### ACTIVITY
Only one stretch of the data below should be repeated: the lines from the line containing "19 (887, 2400)" through the line containing "[عالمی یومِ یادِ", inclusive, exactly as they are.

### RECORD SET

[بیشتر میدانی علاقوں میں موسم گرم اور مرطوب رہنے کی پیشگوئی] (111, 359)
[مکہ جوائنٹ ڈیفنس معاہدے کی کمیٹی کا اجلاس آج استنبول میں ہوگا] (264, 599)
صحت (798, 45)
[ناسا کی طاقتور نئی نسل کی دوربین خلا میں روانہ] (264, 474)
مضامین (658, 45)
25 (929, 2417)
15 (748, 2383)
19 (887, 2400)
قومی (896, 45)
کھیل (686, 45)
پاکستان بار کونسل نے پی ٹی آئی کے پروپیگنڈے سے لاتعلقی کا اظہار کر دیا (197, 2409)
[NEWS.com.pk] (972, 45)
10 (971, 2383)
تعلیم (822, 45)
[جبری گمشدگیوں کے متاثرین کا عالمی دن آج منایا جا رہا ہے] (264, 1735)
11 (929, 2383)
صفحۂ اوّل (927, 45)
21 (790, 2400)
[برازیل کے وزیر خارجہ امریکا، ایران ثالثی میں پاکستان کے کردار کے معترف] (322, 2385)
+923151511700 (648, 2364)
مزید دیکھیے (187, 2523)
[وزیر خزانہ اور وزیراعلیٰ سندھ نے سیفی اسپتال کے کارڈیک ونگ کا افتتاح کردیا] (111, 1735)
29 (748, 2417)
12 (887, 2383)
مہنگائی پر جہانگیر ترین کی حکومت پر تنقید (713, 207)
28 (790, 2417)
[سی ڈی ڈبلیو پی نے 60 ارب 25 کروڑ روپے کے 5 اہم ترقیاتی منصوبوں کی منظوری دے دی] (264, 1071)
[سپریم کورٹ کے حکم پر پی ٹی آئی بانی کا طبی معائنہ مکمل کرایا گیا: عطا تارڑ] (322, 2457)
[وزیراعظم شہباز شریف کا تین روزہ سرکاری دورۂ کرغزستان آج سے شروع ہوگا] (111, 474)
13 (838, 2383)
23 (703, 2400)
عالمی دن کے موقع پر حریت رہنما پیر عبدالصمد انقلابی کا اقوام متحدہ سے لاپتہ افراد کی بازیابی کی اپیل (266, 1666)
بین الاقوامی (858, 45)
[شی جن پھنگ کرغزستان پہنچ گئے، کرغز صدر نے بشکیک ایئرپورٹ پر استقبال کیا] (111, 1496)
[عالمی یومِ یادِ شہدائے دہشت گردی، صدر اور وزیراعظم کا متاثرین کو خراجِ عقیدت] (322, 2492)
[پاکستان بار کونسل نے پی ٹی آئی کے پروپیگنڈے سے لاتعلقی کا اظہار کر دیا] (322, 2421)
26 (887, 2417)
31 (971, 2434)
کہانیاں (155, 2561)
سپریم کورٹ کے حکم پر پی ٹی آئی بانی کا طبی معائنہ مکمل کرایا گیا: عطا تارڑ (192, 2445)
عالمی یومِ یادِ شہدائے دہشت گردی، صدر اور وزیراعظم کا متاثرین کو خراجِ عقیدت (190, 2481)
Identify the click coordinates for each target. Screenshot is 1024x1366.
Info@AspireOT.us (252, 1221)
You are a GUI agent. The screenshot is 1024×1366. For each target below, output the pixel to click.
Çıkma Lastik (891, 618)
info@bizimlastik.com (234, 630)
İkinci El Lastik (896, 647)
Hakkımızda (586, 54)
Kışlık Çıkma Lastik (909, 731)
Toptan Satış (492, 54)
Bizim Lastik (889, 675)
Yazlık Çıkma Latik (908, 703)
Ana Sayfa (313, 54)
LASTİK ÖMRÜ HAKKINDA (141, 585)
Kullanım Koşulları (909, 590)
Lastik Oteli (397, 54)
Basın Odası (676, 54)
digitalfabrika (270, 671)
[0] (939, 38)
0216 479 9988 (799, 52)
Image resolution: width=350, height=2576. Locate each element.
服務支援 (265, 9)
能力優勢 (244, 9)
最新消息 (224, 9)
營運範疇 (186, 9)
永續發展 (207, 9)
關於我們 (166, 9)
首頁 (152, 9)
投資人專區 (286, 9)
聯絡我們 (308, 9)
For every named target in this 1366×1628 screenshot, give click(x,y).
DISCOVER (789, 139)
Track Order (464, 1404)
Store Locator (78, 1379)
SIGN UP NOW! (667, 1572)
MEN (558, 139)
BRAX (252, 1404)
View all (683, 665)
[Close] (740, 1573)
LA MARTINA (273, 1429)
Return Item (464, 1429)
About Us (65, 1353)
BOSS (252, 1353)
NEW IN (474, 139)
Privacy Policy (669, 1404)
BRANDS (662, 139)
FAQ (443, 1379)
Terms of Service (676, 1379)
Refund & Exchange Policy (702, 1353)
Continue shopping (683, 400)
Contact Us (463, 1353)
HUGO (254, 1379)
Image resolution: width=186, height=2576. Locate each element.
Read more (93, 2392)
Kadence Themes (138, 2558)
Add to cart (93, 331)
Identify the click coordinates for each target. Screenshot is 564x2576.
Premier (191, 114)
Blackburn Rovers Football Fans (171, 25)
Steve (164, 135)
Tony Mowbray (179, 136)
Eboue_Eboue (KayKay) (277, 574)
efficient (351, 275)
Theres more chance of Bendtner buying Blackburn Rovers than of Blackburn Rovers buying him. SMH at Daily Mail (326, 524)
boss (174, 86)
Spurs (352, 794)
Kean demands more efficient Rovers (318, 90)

### THE ANSWER
19 (887, 2400)
قومی (896, 45)
کھیل (686, 45)
پاکستان بار کونسل نے پی ٹی آئی کے پروپیگنڈے سے لاتعلقی کا اظہار کر دیا (197, 2409)
[NEWS.com.pk] (972, 45)
10 (971, 2383)
تعلیم (822, 45)
[جبری گمشدگیوں کے متاثرین کا عالمی دن آج منایا جا رہا ہے] (264, 1735)
11 (929, 2383)
صفحۂ اوّل (927, 45)
21 (790, 2400)
[برازیل کے وزیر خارجہ امریکا، ایران ثالثی میں پاکستان کے کردار کے معترف] (322, 2385)
+923151511700 (648, 2364)
مزید دیکھیے (187, 2523)
[وزیر خزانہ اور وزیراعلیٰ سندھ نے سیفی اسپتال کے کارڈیک ونگ کا افتتاح کردیا] (111, 1735)
29 (748, 2417)
12 (887, 2383)
مہنگائی پر جہانگیر ترین کی حکومت پر تنقید (713, 207)
28 (790, 2417)
[سی ڈی ڈبلیو پی نے 60 ارب 25 کروڑ روپے کے 5 اہم ترقیاتی منصوبوں کی منظوری دے دی] (264, 1071)
[سپریم کورٹ کے حکم پر پی ٹی آئی بانی کا طبی معائنہ مکمل کرایا گیا: عطا تارڑ] (322, 2457)
[وزیراعظم شہباز شریف کا تین روزہ سرکاری دورۂ کرغزستان آج سے شروع ہوگا] (111, 474)
13 (838, 2383)
23 (703, 2400)
عالمی دن کے موقع پر حریت رہنما پیر عبدالصمد انقلابی کا اقوام متحدہ سے لاپتہ افراد کی بازیابی کی اپیل (266, 1666)
بین الاقوامی (858, 45)
[شی جن پھنگ کرغزستان پہنچ گئے، کرغز صدر نے بشکیک ایئرپورٹ پر استقبال کیا] (111, 1496)
[عالمی یومِ یادِ شہدائے دہشت گردی، صدر اور وزیراعظم کا متاثرین کو خراجِ عقیدت] (322, 2492)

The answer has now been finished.